[Data supplied — start]

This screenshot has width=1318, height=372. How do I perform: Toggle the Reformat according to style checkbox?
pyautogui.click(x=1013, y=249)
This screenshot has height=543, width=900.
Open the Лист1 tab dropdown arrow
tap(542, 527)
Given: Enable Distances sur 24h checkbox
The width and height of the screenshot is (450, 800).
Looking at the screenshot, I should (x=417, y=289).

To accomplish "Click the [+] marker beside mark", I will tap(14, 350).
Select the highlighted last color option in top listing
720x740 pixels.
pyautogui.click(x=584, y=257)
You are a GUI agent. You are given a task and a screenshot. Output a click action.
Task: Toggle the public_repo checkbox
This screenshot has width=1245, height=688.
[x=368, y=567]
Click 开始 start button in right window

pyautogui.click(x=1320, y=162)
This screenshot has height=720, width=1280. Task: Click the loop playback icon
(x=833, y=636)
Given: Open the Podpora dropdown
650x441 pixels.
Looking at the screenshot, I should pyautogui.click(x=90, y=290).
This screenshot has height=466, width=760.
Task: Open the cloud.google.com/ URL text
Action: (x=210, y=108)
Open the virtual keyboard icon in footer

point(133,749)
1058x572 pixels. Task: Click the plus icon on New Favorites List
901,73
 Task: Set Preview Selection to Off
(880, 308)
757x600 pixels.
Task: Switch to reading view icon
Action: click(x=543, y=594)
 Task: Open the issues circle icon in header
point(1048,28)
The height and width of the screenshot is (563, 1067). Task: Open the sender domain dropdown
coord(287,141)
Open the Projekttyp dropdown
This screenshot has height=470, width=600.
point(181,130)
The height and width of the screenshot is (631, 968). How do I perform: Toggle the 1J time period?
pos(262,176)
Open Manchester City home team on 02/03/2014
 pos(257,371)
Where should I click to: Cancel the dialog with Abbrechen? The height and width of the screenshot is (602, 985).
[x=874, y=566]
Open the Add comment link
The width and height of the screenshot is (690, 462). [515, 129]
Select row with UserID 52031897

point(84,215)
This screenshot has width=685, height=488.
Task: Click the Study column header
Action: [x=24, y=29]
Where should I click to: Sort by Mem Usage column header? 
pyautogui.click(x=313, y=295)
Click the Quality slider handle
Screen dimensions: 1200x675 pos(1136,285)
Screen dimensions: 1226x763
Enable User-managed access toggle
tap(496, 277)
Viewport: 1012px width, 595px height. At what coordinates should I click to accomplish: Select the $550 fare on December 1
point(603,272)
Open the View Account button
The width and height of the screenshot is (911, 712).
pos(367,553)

[Data supplied — finish]

[What the task asks]:
Could you print, word for word, the line containing "Where should I click to: Sort" and every line after it through the end of the records, and nothing else?

[Written answer]:
Where should I click to: Sort by Mem Usage column header? 
pyautogui.click(x=313, y=295)
Click the Quality slider handle
Screen dimensions: 1200x675 pos(1136,285)
Screen dimensions: 1226x763
Enable User-managed access toggle
tap(496, 277)
Viewport: 1012px width, 595px height. At what coordinates should I click to accomplish: Select the $550 fare on December 1
point(603,272)
Open the View Account button
The width and height of the screenshot is (911, 712).
pos(367,553)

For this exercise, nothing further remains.